**YOUR INSTRUCTIONS:** Copy the part of the listing that opens with the line containing "This screenshot has height=405, width=626." and closes with the line containing "Action: point(318,365)", both ends included, leaving the requests unchanged but multiplying every coordinate in the answers by 1.05 and rounding to whole numbers, with halves rounded up. Give only those lines.

**GIVEN ENTRIES:**
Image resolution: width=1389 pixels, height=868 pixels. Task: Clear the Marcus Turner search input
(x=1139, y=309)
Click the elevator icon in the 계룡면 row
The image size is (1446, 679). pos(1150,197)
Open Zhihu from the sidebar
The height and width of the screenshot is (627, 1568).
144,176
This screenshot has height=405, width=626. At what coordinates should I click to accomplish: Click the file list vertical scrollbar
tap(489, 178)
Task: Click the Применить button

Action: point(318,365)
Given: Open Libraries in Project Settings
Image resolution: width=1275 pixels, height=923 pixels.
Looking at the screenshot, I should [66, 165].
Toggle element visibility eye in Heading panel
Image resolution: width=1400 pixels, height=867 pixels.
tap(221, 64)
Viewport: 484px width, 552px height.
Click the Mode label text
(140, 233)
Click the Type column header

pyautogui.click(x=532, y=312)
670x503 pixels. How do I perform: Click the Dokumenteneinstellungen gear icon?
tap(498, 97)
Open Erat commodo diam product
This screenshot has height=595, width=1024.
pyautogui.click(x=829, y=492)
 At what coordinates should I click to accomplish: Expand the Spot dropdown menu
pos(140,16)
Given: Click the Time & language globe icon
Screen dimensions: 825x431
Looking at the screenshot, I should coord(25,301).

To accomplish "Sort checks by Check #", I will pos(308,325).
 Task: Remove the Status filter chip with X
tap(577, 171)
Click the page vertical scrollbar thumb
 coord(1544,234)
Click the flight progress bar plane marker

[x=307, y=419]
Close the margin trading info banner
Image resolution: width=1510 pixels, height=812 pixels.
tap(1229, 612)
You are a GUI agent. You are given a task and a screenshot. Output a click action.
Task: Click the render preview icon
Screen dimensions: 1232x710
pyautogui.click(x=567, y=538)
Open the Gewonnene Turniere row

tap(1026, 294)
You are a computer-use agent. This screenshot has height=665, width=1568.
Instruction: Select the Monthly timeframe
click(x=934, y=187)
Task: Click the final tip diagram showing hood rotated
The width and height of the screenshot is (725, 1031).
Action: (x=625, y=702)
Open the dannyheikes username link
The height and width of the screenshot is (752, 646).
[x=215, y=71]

**TASK SOLUTION:**
This screenshot has height=405, width=626. At what coordinates should I click to accomplish: Click the file list vertical scrollbar
tap(513, 187)
Task: Click the Применить button

Action: point(334,383)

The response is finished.